Nachdem ich ein Jahr lang nicht schwanger geworden war, ging ich zu meinem Arzt. Ich habe einen Schwangerschaftstest gemacht, wie es bei jedem Bürobesuch üblich war - und zu meinem Schock kam er positiv zurück!

Der Arzt führte dann eine Ultraschalluntersuchung durch, um dies zu bestätigen, und zu meinem Entsetzen sagte er mir, dass er noch keine Schwangerschaft sehen konnte - er fand jedoch zwei große und mehrere kleinere Zysten. Er diagnostizierte bei mir ein polyzystisches Ovarialsyndrom (PCOS) und sagte, dass sie meine Hormone weiterhin auf mögliche Schwangerschaften überwachen würden, was später bestätigt wurde.

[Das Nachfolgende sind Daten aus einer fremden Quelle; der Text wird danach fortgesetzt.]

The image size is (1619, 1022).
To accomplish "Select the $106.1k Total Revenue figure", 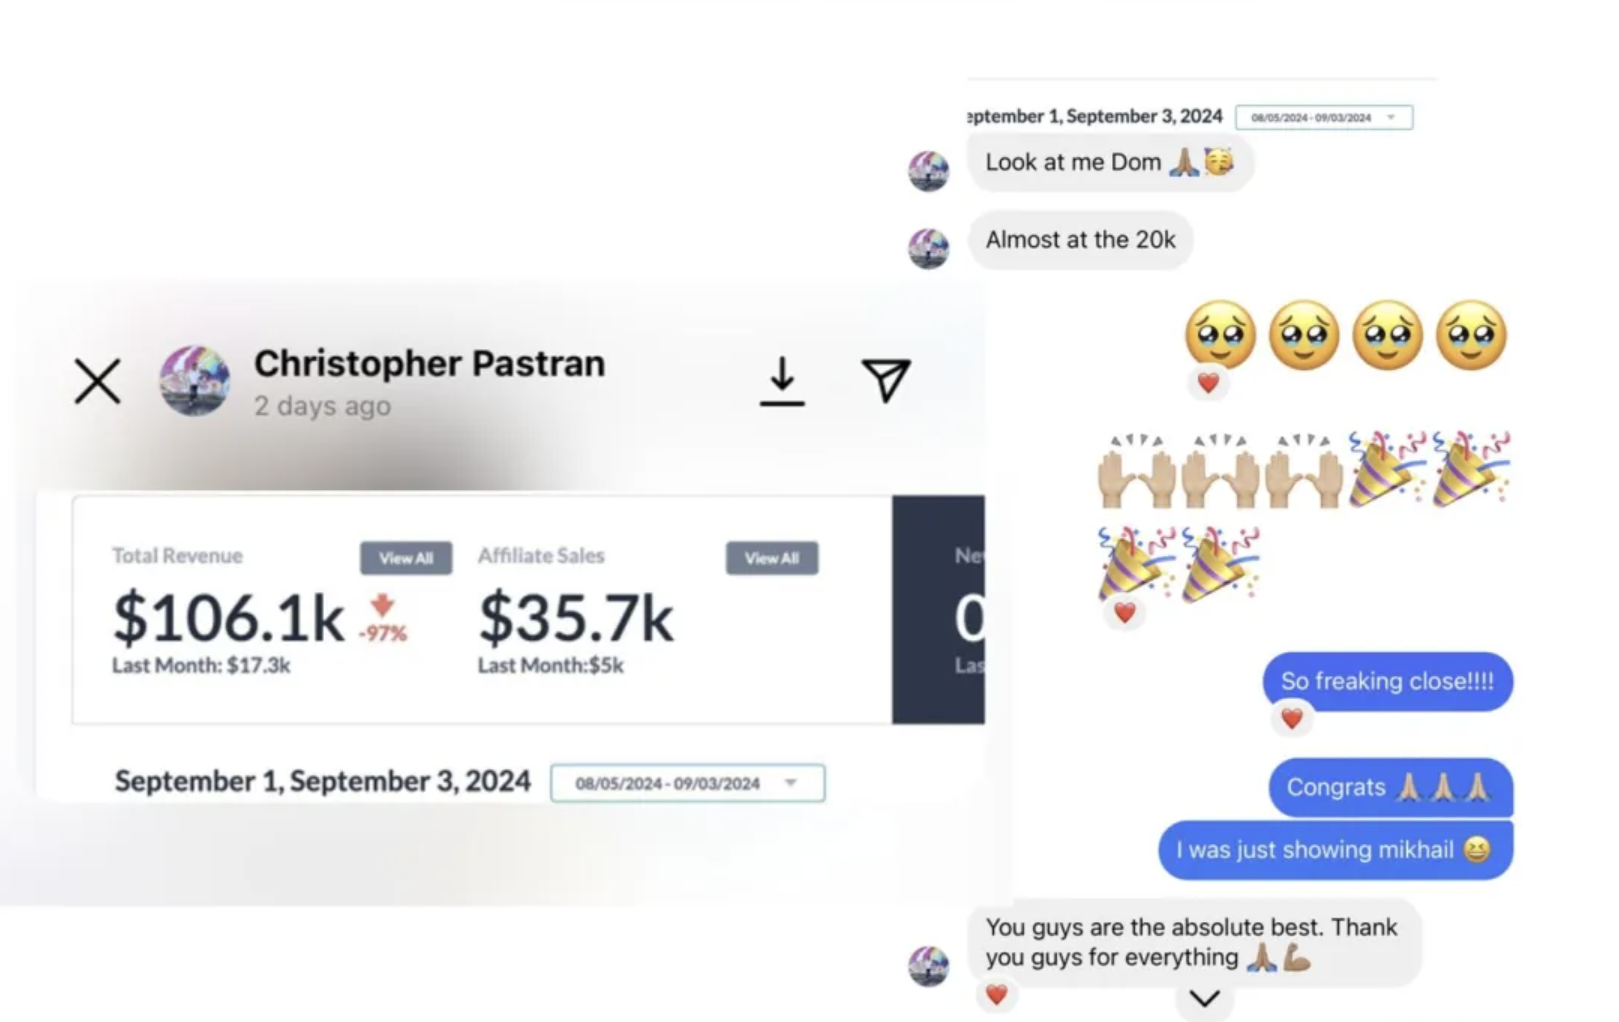I will coord(228,618).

Ich war dankbar in der Lage, an dieser Schwangerschaft festzuhalten, aber die Symptome meines PCOS sind nie verschwunden. Die Symptome variieren bei Frauen, können jedoch unregelmäßige Menstruationszyklen, Probleme bei der Zuckerregulierung, übermäßiges Wachstum der Gesichtsbehaarung, Haarausfall, Eierstockzysten und Probleme beim Schwangerwerden umfassen. Tatsächlich ist PCOS die häufigste Ursache für Unfruchtbarkeit bei Frauen.